I thought I could use Lemma 3 to justify $F_n \longrightarrow \alpha\cdot t^n \longrightarrow \mu\cdot t^{\lambda n}$ but I think that I only managed to confuse myself even more. I'm not sure how to make the connection $F_n \longrightarrow \mu\cdot t^{\lambda n}$. I'm not even sure if that's what I'm looking for.

I tried messing with the idea of a direct connection to $f(x)$ i.e. $F_n \longrightarrow \mu\cdot t^{\lambda x} \longrightarrow \ln(f(x))\longrightarrow p ... kx + l$

$n\longrightarrow F_n \longrightarrow \ln(F_n) \longrightarrow x_n$
$1\longrightarrow 1 \longrightarrow 0 \longrightarrow x_1$
$2\longrightarrow 1 \longrightarrow 0\longrightarrow x_2$
$3\longrightarrow 2 \longrightarrow \ln(2) \longrightarrow x_3$
$4\longrightarrow 3 \longrightarrow \ln(3) \longrightarrow x_4$

$kx_1 + l =0 \ \ \ \ \ \ \ \ \ (1)$
$kx_3 + l =\ln(2)\ \ (2)$

$(2)-(1) : (x_3-x_1)k=\ln(2)$

but I didn't manage to notice anything useful.

Thanks in advance for your replies!

Answer 1

The following proof works for all sequences of integers satisfying $F_{n+1}= F_n + F_{n-1}$. Recall that such sequences satisfy $$\lim_{n \to \infty} \frac{F_{n+1}}{F_n} = \frac{1 + \sqrt{5}}{2}$$ which is an irrational number.

Argue by contradiction, and suppose that all points $(n , \ln F_n)$ lie on a line. This means that there exist two constants $a,b$ such that $$\ln F_n = an+b$$

this is equivalent to $$F_n = e^{an+b} = (e^a)^n \cdot e^b = A^n \cdot B$$ where we put $A=e^a$, $B=e^b$.
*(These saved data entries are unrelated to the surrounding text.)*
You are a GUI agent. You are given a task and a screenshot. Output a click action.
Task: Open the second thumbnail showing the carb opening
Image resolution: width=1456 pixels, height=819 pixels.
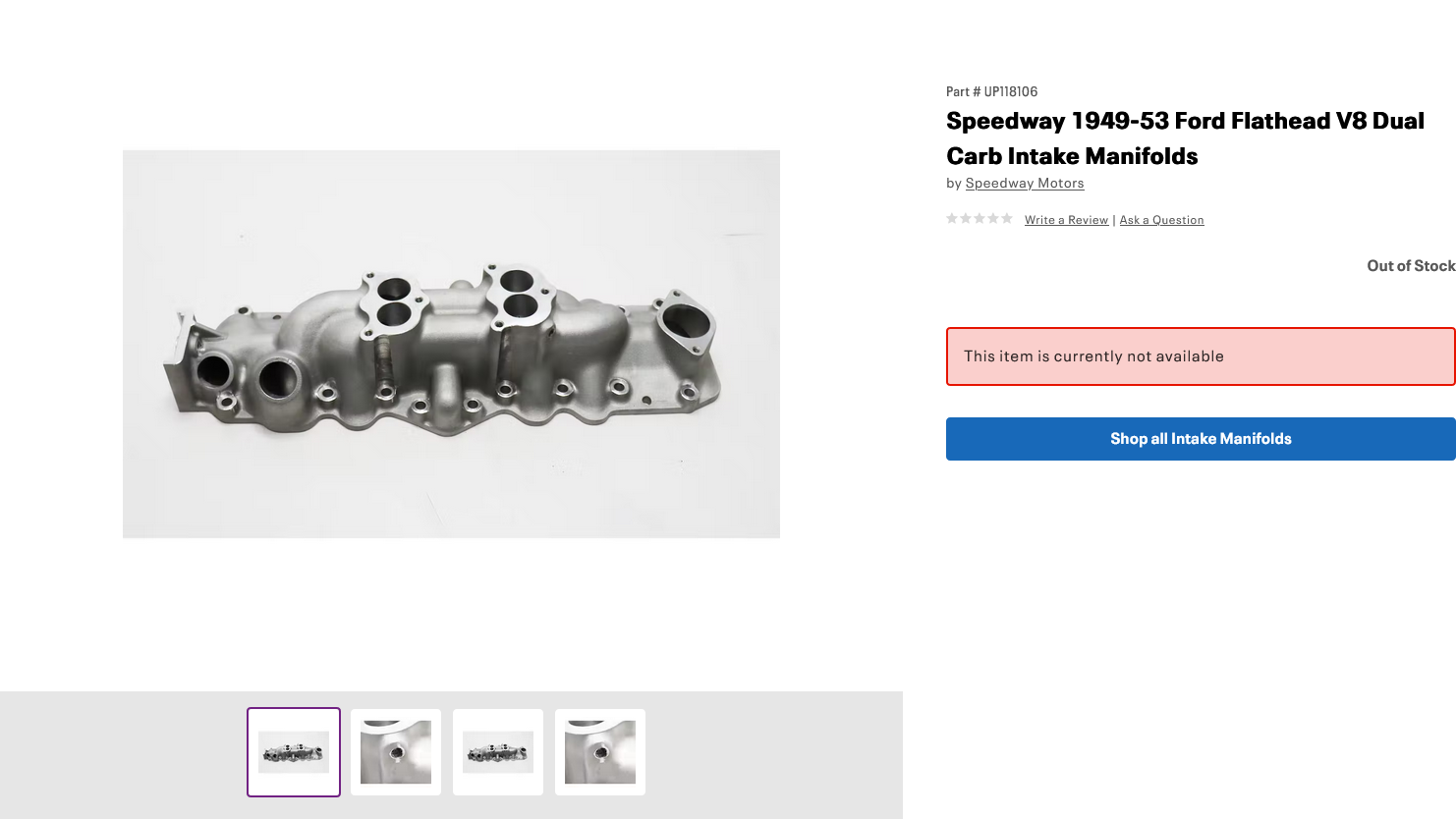(x=395, y=751)
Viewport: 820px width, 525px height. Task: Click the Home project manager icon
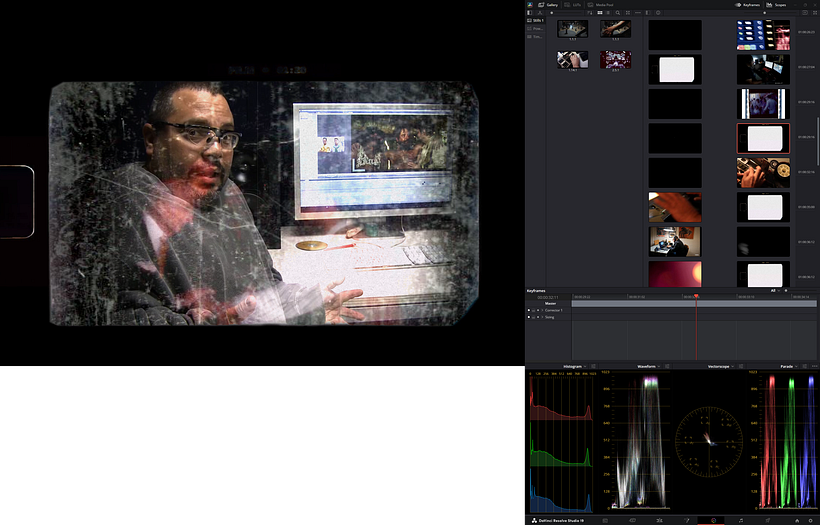click(797, 520)
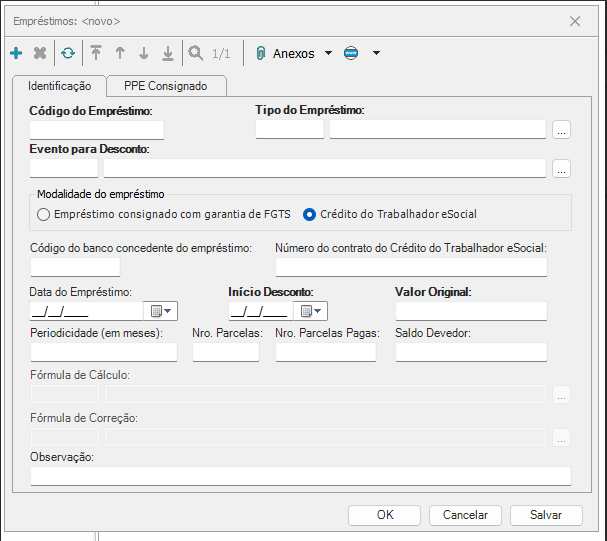Click the Observação text field
The image size is (607, 541).
tap(300, 476)
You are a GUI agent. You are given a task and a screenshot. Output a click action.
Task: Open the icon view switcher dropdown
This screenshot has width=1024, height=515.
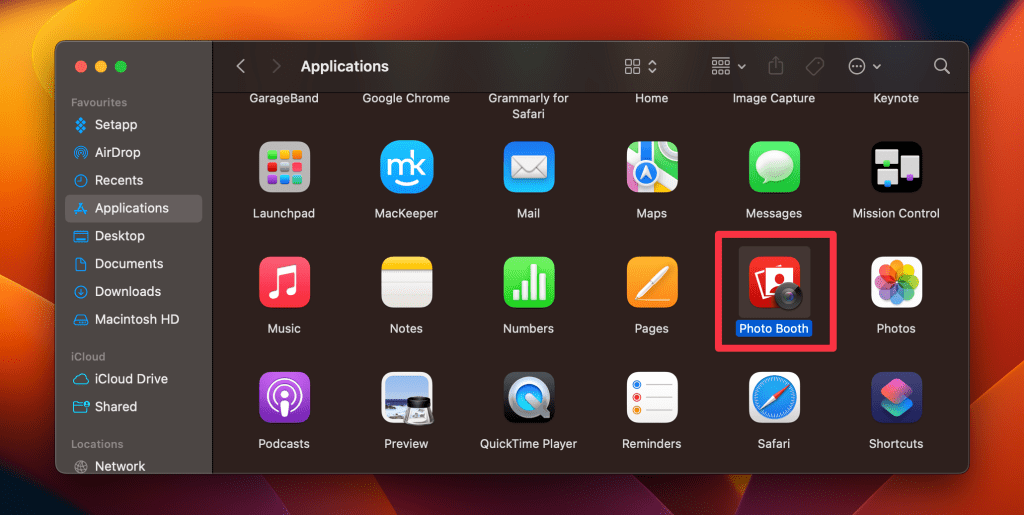[640, 66]
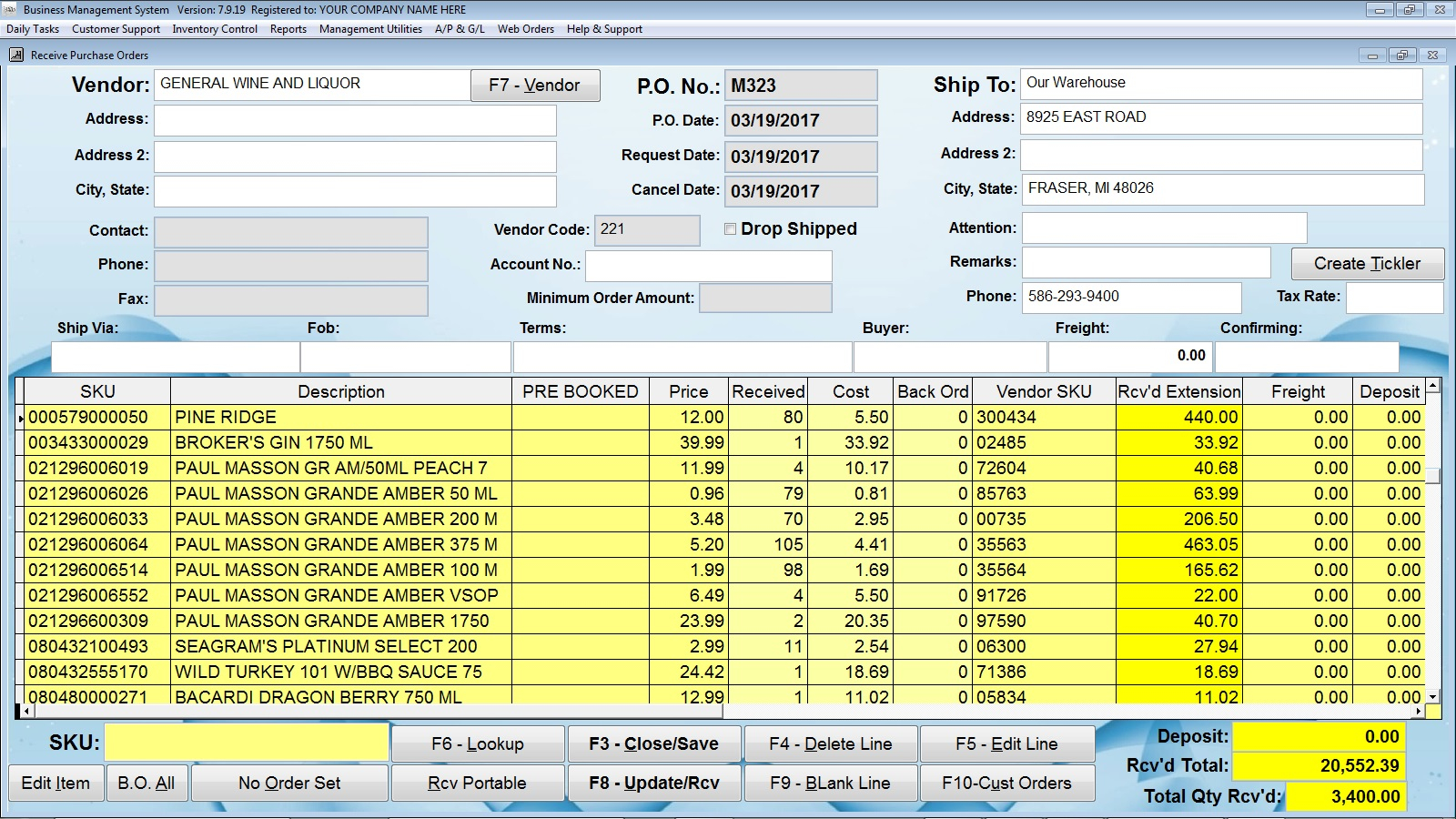Click the Received column header
The width and height of the screenshot is (1456, 819).
pos(768,391)
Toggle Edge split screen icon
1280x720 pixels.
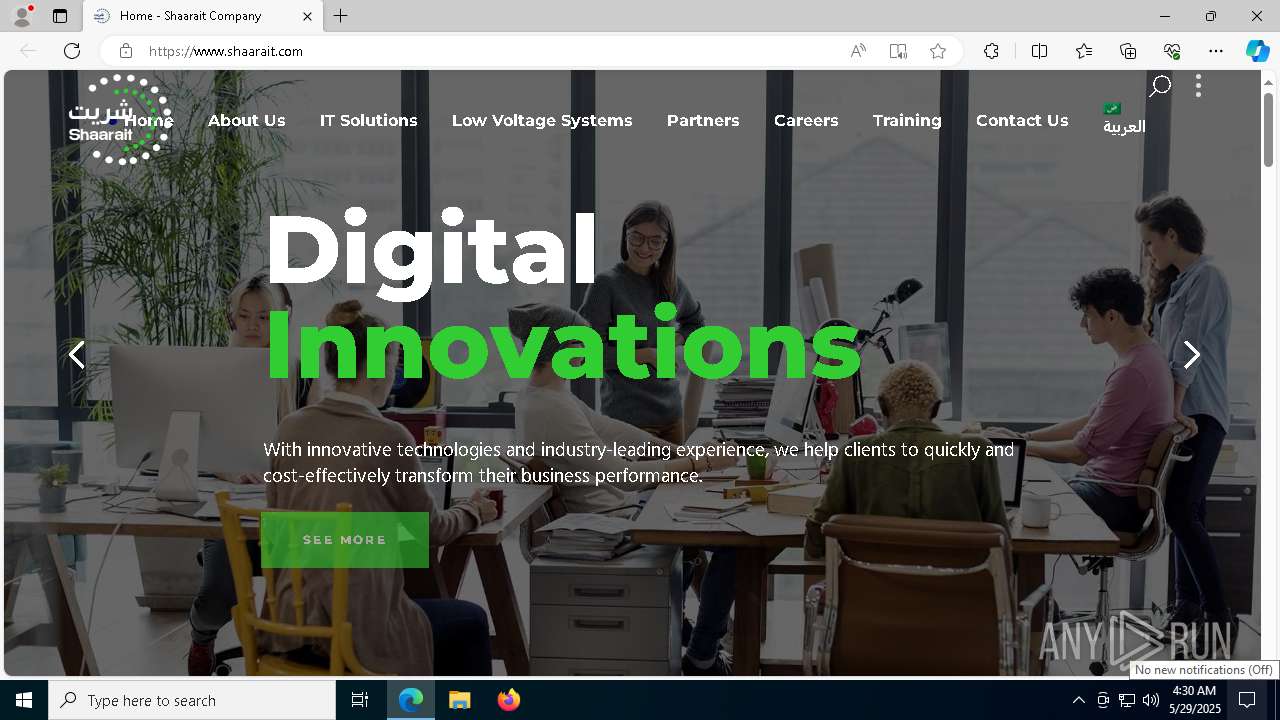tap(1039, 51)
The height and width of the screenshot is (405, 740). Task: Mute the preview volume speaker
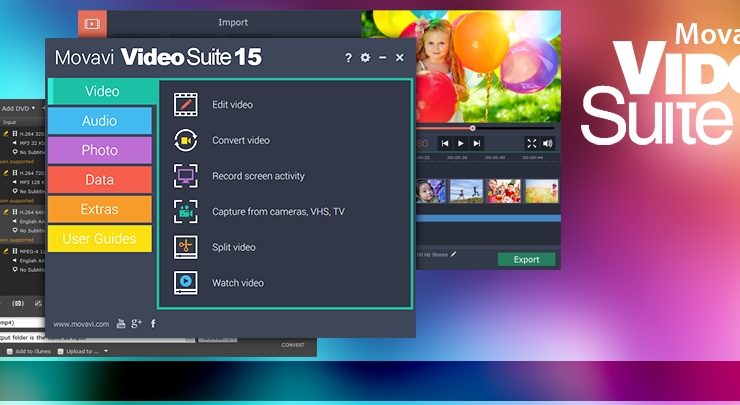coord(547,143)
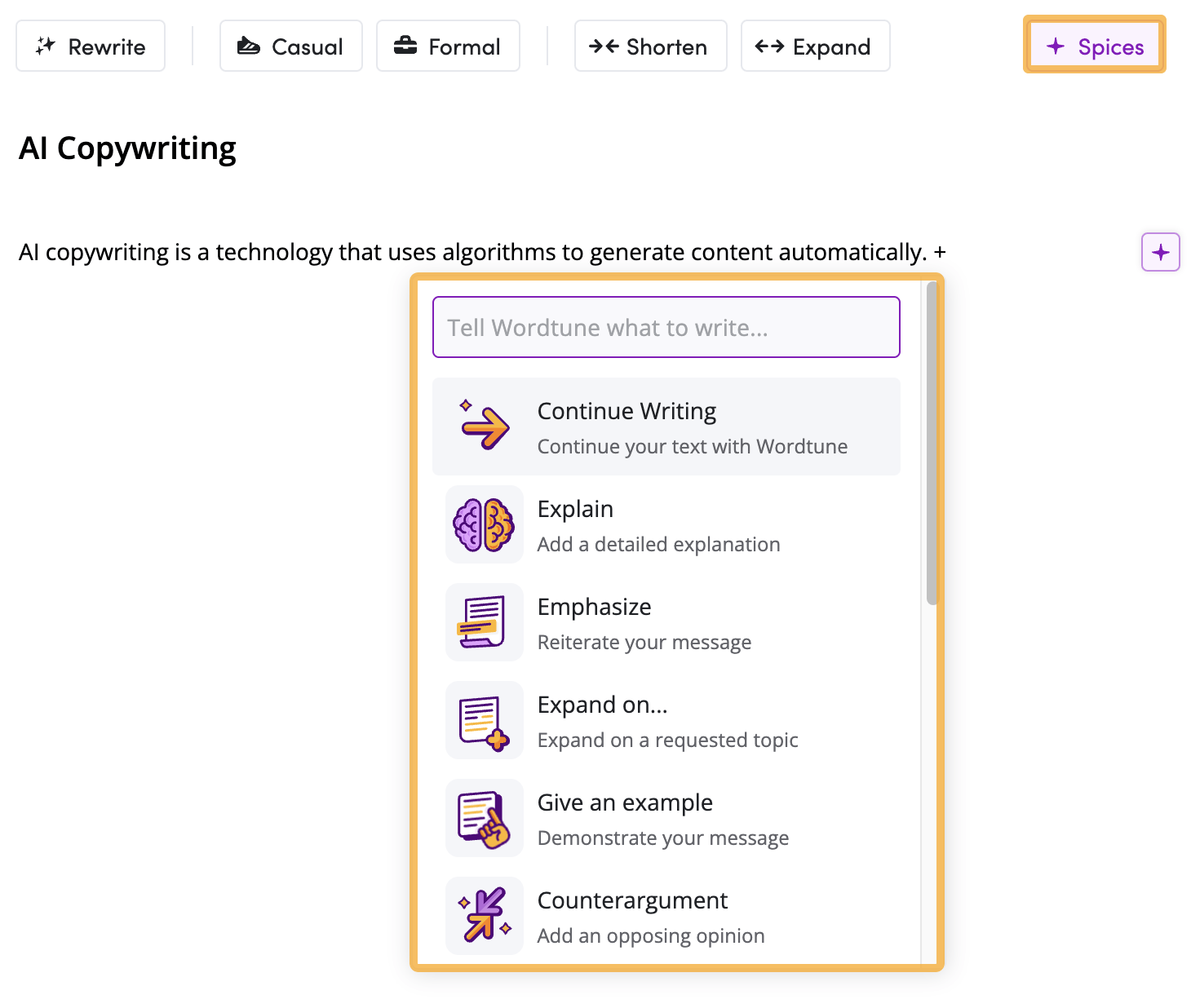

Now, consider ratios of the form $F_{n+1}/F_n$. By our condition, we have for all $n$ $$\frac{F_{n+1}}{F_n} = A$$ which is a rational number, and it is constant. This contradicts the irrationality of $$\frac{1 + \sqrt{5}}{2} = \lim_{n \to \infty} \frac{F_{n+1}}{F_n} = A$$

(note that the hypothesis may be relaxed to arguing that the points $(n, \ln F_n)$ eventually lie on a line).

Answer 2

We have$$(\forall n\in\mathbb{Z}^+):F_n=\frac{\varphi^n-(-1/\varphi)^n}{\sqrt5},\tag1$$where $\varphi$ is the golden ration, and therefore$$(\forall n\in\mathbb{N}):\log(F_n)\simeq n\log(\varphi)-\log\left(\sqrt 5\right).$$So, the only line that could possibly be an answer to your problem would be that line $y=\log(\varphi)x-\log\left(\sqrt 5\right)$. But this line won't work precisely because of the presence of $(-1/\varphi)^n$ in $(1)$.